Beyond Unemployment Numbers: Millions Need Underemployment Strategies to Survive New Jobs

Sunday January 11, 2009
Along with the unemployement numbers released by the Bureau of Labor Statistics every month are references to another important measuremment, the "underemployment" rate.

The "underemployed" label is officially applied to the collection of people who are completely unemployed, the people who are working part-time because they can't find full-time work, and the people who are so discouraged that they have stopped looking for work altogether. In the midst of retail recession, that underemployment number is in the millions.

Beyond this official definition of "underemployment," though, there is a significant number of people who, after having their careers interrupted by recessionary layoffs, are now working in jobs for which they are overqualified and overeducated. Uncounted, unlabeled, and unacknowledged, this can be the most depressing group of all. This growing number of actively "underemployed" people are now wondering how they will ever find their way back to a career path that makes sense in an industry they care about.

I was recently helping a client fill a newly created administrative position. It was a basic, entry level position paying a basic hourly wage, with the hope of a small performance bonus. A single Craig's List posting yielded dozens of replies, and we quickly found a candidate who was extremely overqualified, but seemingly eager to fill the position.

Christy turned out to be a textbook case study in how to manage underemployment. She moved into her new position with ease, she listened, she learned, and she quickly got up to speed with performing her duties, no matter how unchallenging they were.

Rather than flaunting her experience and taking a know-it-all stance, Christy offered ideas based on her own past successes with diplomacy. With her peers she offered support instead of supervision, even though she was well qualified to manage them all.
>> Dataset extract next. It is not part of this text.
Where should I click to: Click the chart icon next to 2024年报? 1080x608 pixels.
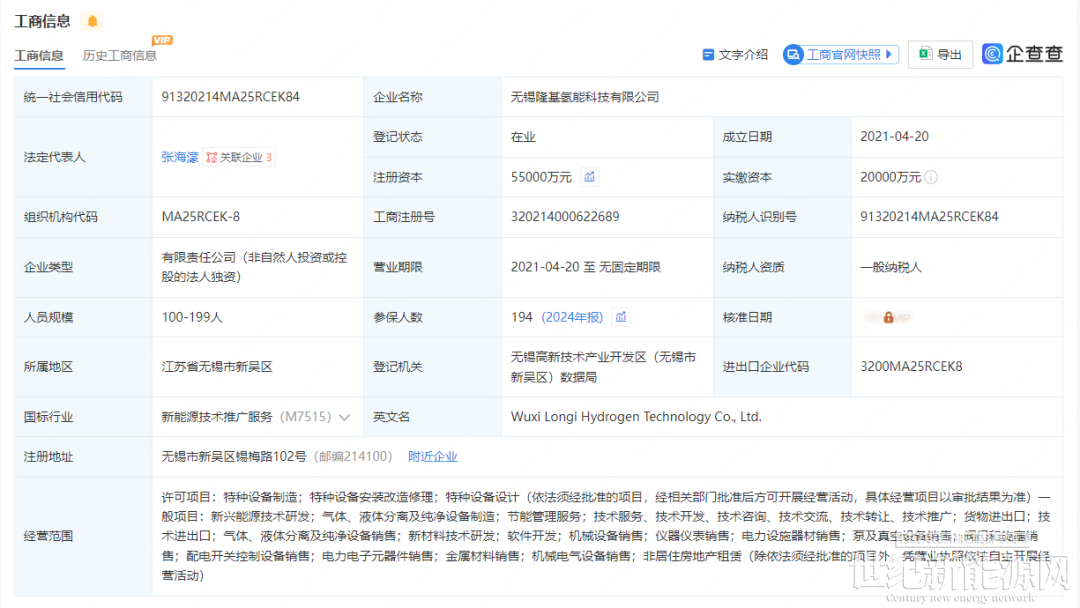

She quickly established herself as a positive and valuable member of the team.

Beyond what she did, it's what Christy didn't do that helped her quickly transcend her entry level status. She didn't complain, she didn't act superior, she didn't try to assert authority she wasn't given, and if she felt she was above any of the tasks she was performing, she didn't show it.

After just six weeks, meetings were happening to figure out how to create a position and a respectable wage to keep Christy around. Once Christy got in the door, she gave everyone a reason to want to keep her at the party.
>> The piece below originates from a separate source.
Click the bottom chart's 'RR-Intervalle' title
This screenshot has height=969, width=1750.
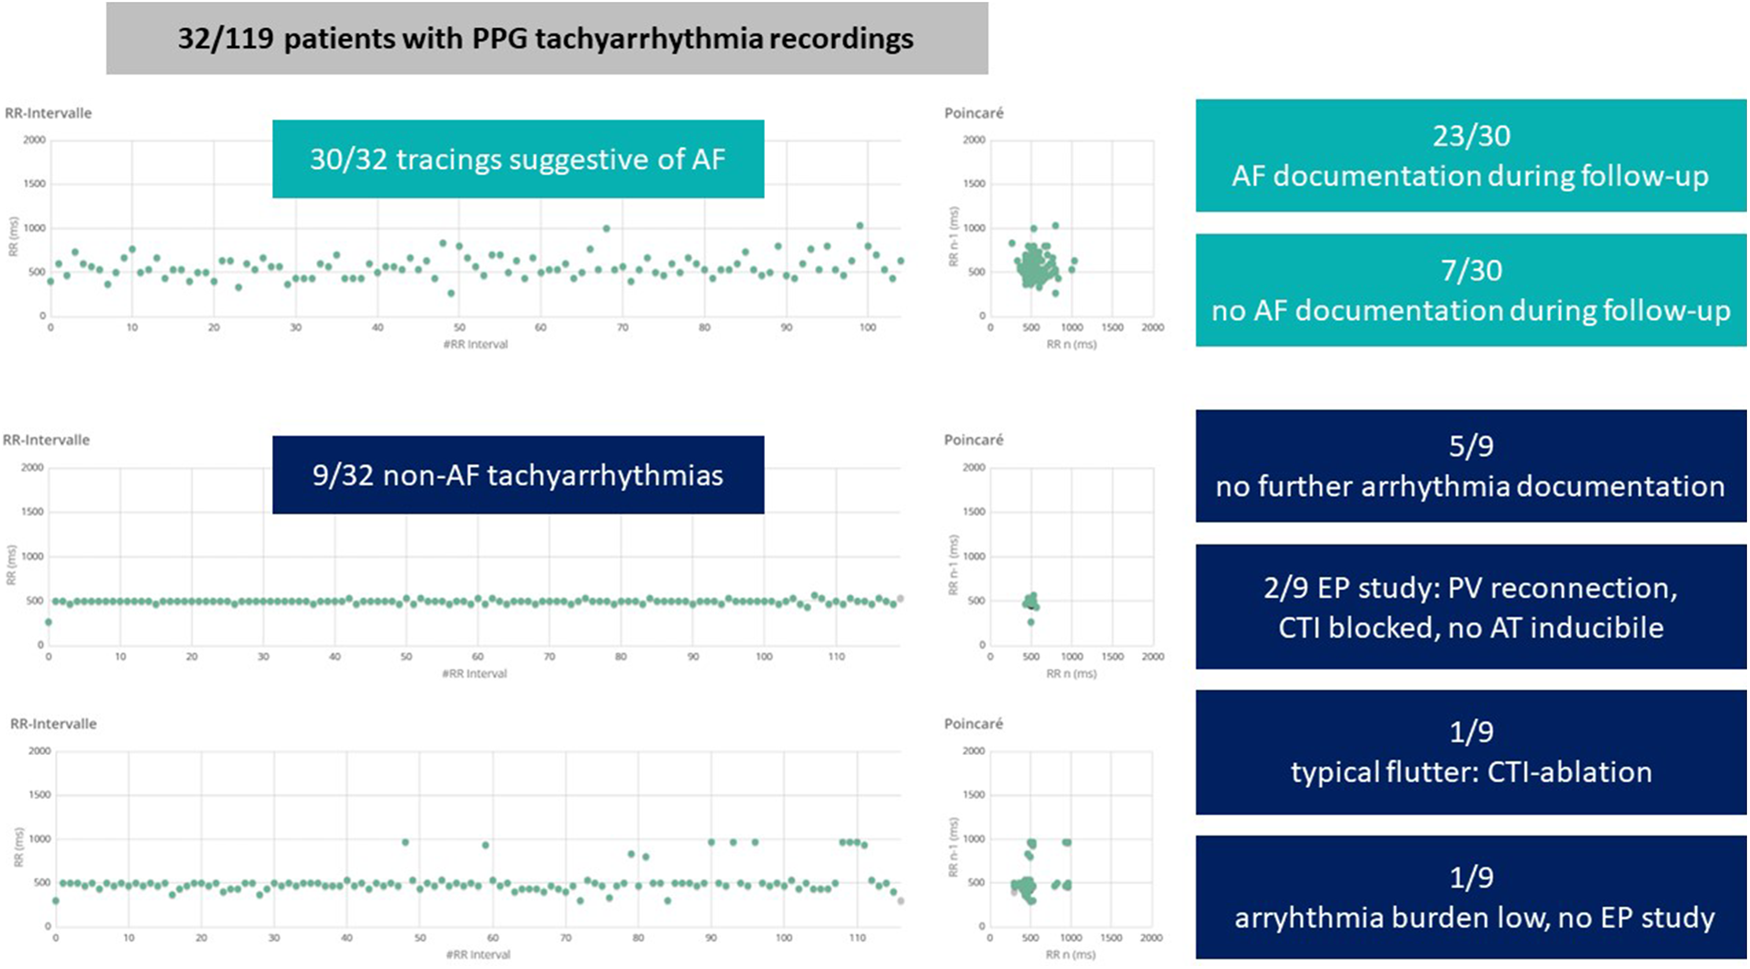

For the 8 million people officially labeled as "underemployed," the millions more who are overqualified in their current jobs, and the additional numbers who will find themselves accepting positions they never thought they would be willing to take, some good solid underemployment strategies like Christy practiced will be essential. As Christy demonstrated, when you bring your "A" game to a "B" job, you can change your own fate and forge yourself a new path from the involuntary u-turn in your career.

Your new employer and co-workers might be sympathetic to your underemployment challenge, but they will have little patience if you have a resentful, superior, or self-indulgent attitude about it. If you can't find a way to be grateful for your job, whatever it is, then you might need to be unemployed for a little bit longer. Rather than shortchange yourself and your new employer, it would be better for you to go back to the unemployment office until the best version of yourself is ready to work.

Comments
January 13, 2009 at 8:26 am
(1) Eadie says:

Great story. and, I was happy for Christy. She is lucky that someone gave her a chance. I have been out of work since May and all I get told is “you are over qualified”!

It’s terrifying to be told this and to not be given a chance.